TWINE Means The World Is Not Enough

In his 19th screen outing, Ian Fleming’s superspy is once again caught in the crosshairs of a self-created dilemma: as the longest-running feature-film franchise, James Bond is an annuity his producers want to protect, yet the series’ consciously formulaic approach frustrates any real element of surprise beyond the rote application of plot twists or jump cuts to shake up the audience. This time out, credit 007’s caretakers for making some visible attempts to invest their principal characters with darker motives–and blame them for squandering The World Is Not Enough’s initial promise by the final reel.

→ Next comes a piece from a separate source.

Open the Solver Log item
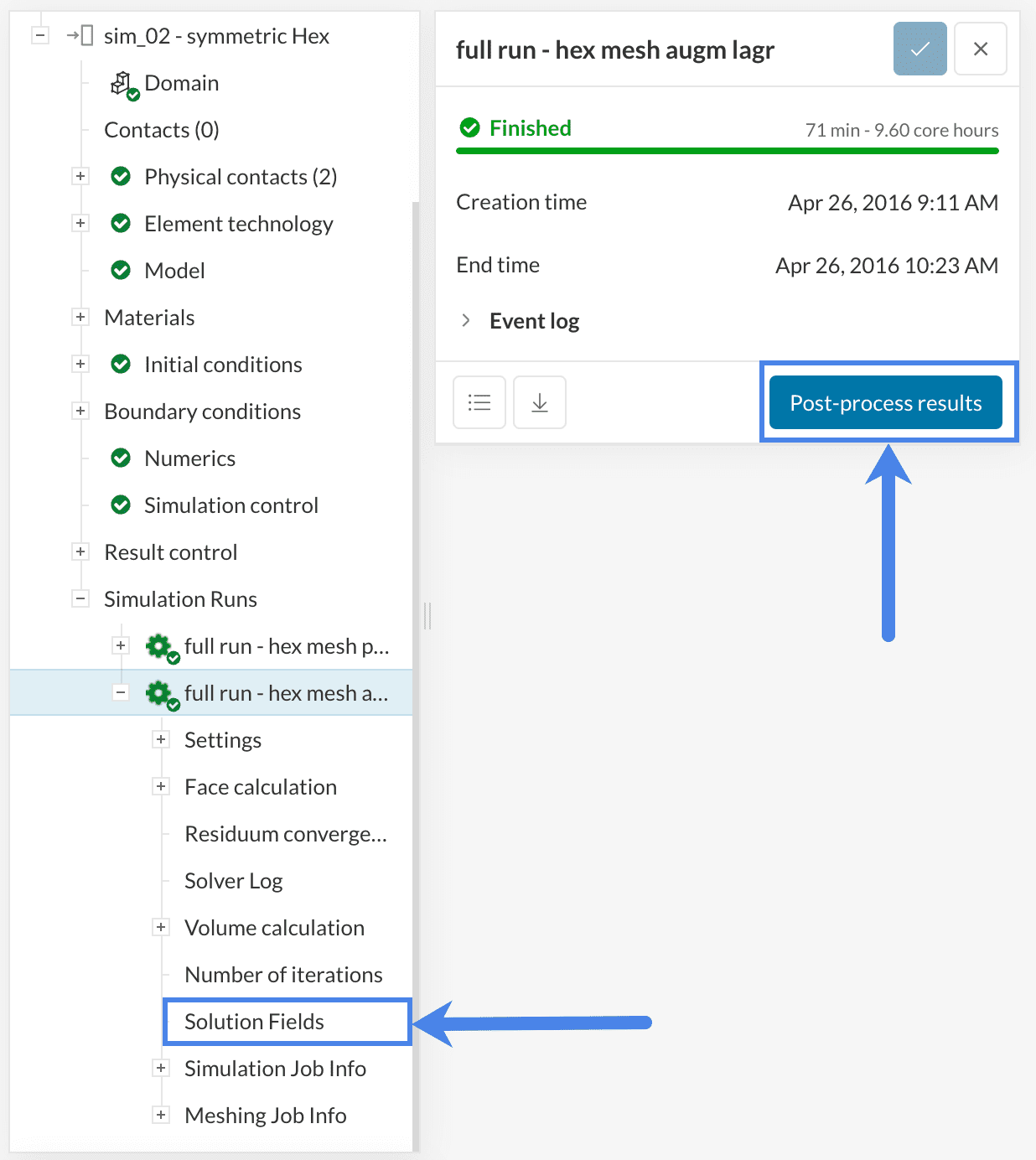Viewport: 1036px width, 1160px height. 233,881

By now, Bond pictures are as elegantly formal as a Bach chorale, and this one opens on an unusually powerful note. A stunning pre-title sequence reaches beyond mere pyrotechnics to introduce key plot elements as the action leaps from Bilbao to London. Bond 5.0, Pierce Brosnan, undercuts his usually suave persona with a darker, more brutal edge largely absent since Sean Connery departed. Equally tantalizing are our initial glimpses of Bond’s nemesis du jour, Renard (Robert Carlyle), and imminent love interest, Elektra King (Sophie Marceau), both atypically complex characters cast with seemingly shrewd choices, and directed by the capable Michael Apted.

The story’s focus on post-Soviet geopolitics likewise starts off on a savvy note, before being overtaken by increasingly Byzantine plot twists, hidden motives, and reversals of loyalty superheated by relentless (if intermittently perfunctory) action sequences.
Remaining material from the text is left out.